Explicación. El versículo construye un argumento «de lo mayor a lo menor». Si Dios «castiga» o «corrige» (yasar) a las naciones, ¿acaso no reprenderá? El verbo señala una disciplina paternal y judicial a la vez: el Soberano de los pueblos no es un espectador ocioso. La frase «el que enseña al hombre el conocimiento» culmina la lógica: el Dador de toda razón y entendimiento jamás puede ser sorprendido por la maldad humana. Desde la perspectiva reformada, aquí resplandece la omnisciencia y soberanía universal de Dios sobre las naciones y sobre cada conciencia; la misma gracia común que dota al hombre de conocimiento subraya que el Creador conoce exhaustivamente a su criatura. El necio que niega la providencia divina (v. 8) olvida que el Autor del oído y del ojo (v. 9) escucha y ve todo.

Referencias relacionadas. «¿No verá el que formó el ojo?» (Sal 94:9) prepara este versículo; compárese con Job 12:13 y 36:22, donde Dios es el supremo maestro. La instrucción de las naciones evoca Amós 3:2 e Isaías 40:14-15. La omnisciencia divina resuena en Salmo 139:1-4 y Hebreos 4:13: «todas las cosas están desnudas y abiertas ante los ojos de aquel a quien tenemos que dar cuenta». Romanos 1:28 y 1 Corintios 3:20 confirman que Dios conoce los pensamientos vanos del hombre.

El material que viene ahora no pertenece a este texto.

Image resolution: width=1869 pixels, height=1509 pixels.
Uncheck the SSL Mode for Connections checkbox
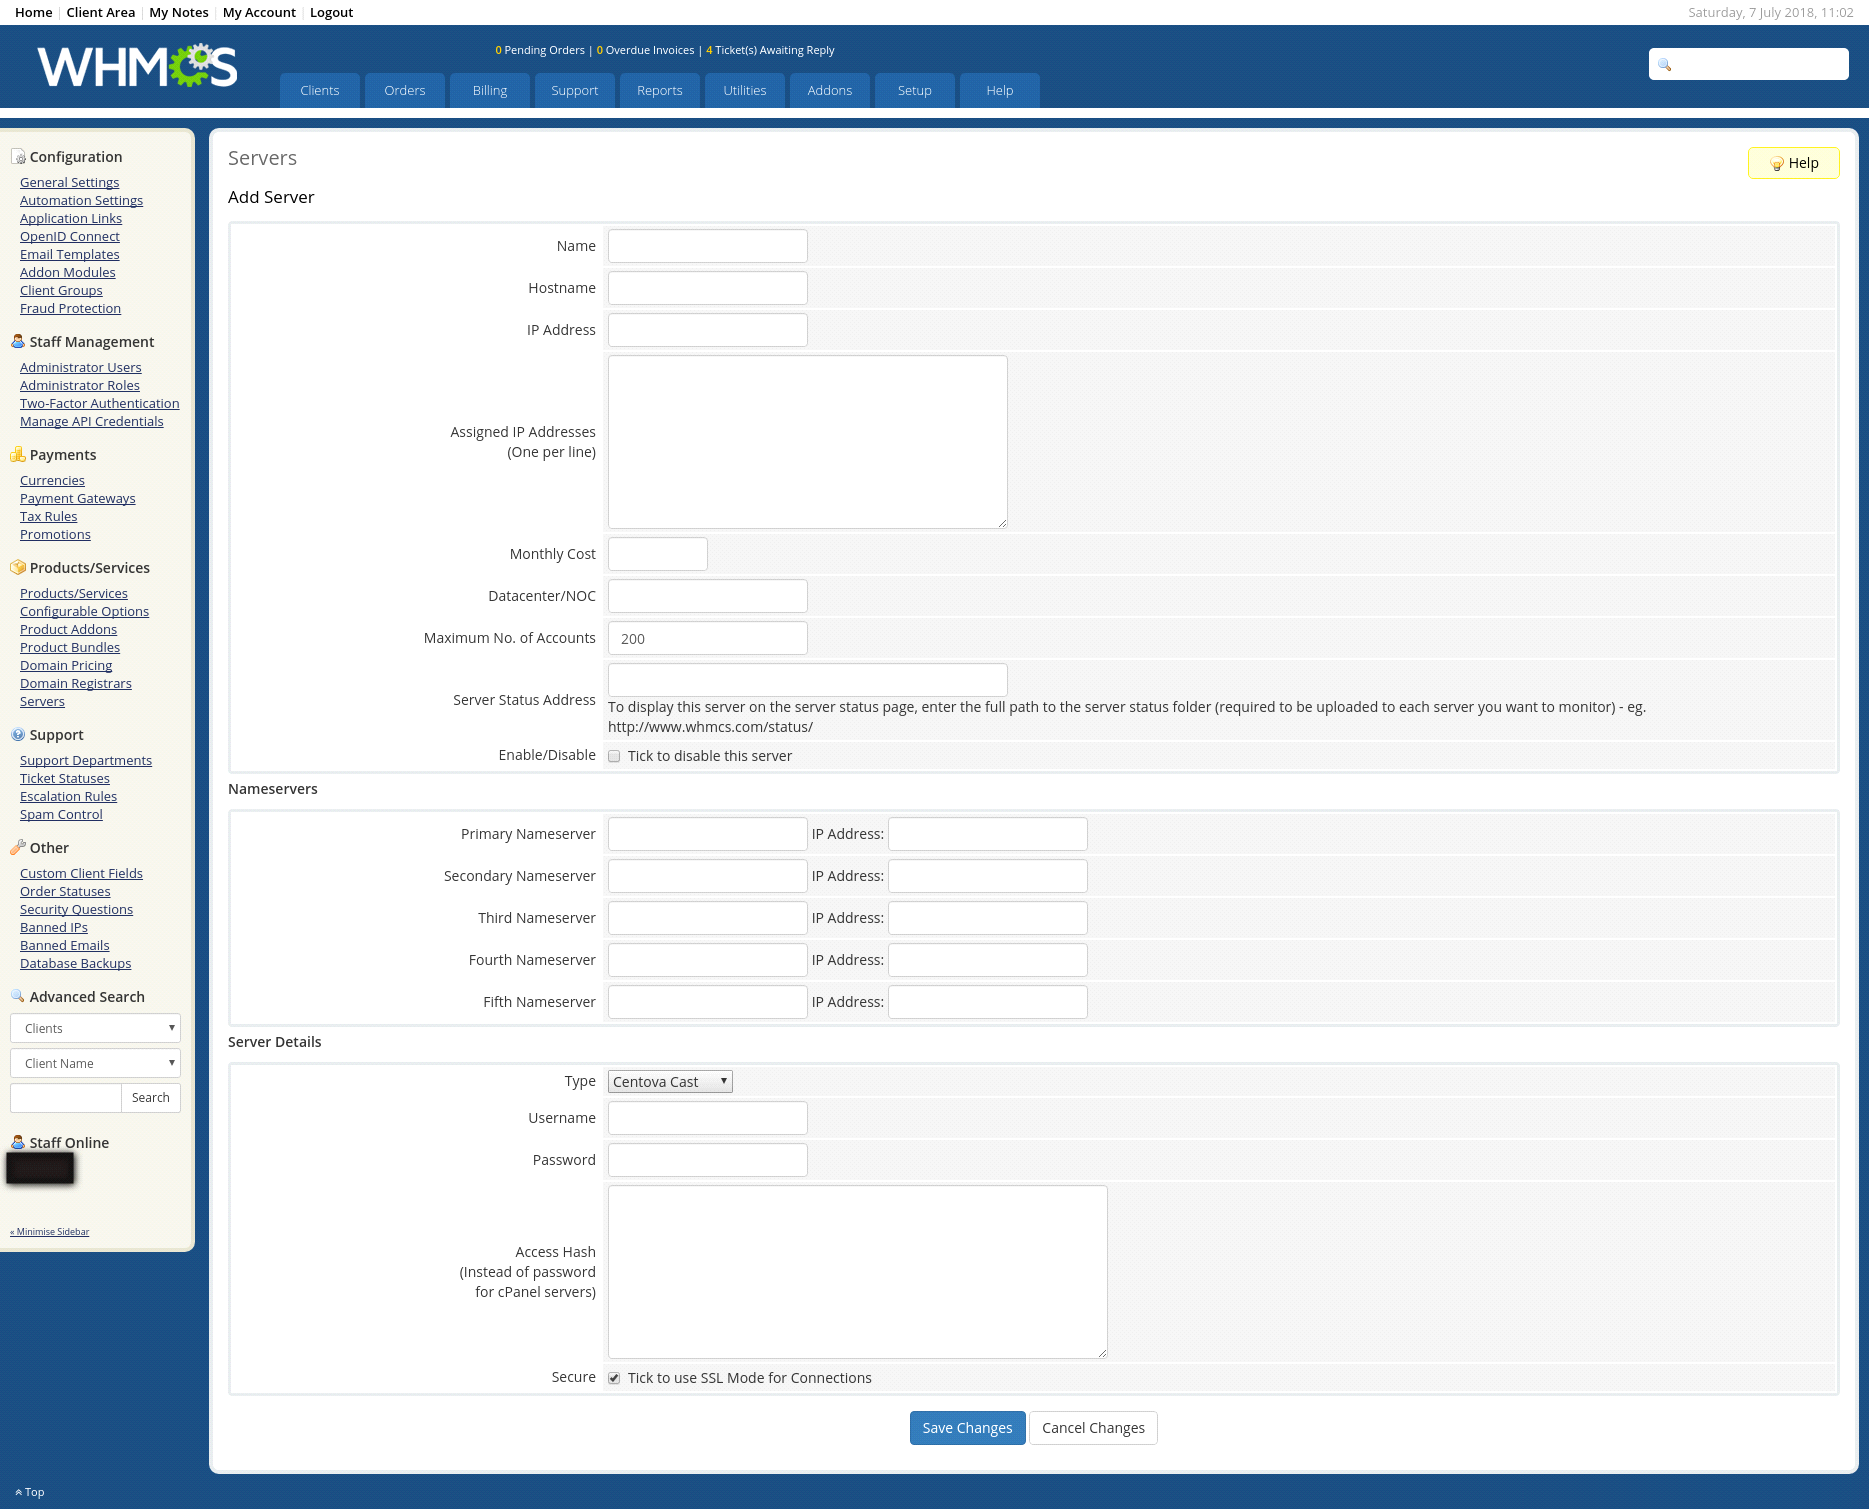click(614, 1378)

Aplicación práctica. Cuando la injusticia parece triunfar y el malvado prospera, el creyente halla descanso en que ningún gobernante, sistema o adversario escapa al gobierno de Dios. Quien nos dio la capacidad de pensar conoce cada motivo oculto del corazón; por eso vivimos con integridad delante de su rostro («coram Deo»), no por el aplauso humano. Esta verdad consuela al oprimido y advierte al arrogante: el silencio aparente de Dios no es ausencia, sino paciencia que prepara el juicio justo.

Para reflexionar. Si el Dios que me enseñó todo conocimiento conoce hasta mi pensamiento más íntimo, ¿vivo realmente como quien sabe que nada queda oculto ante él?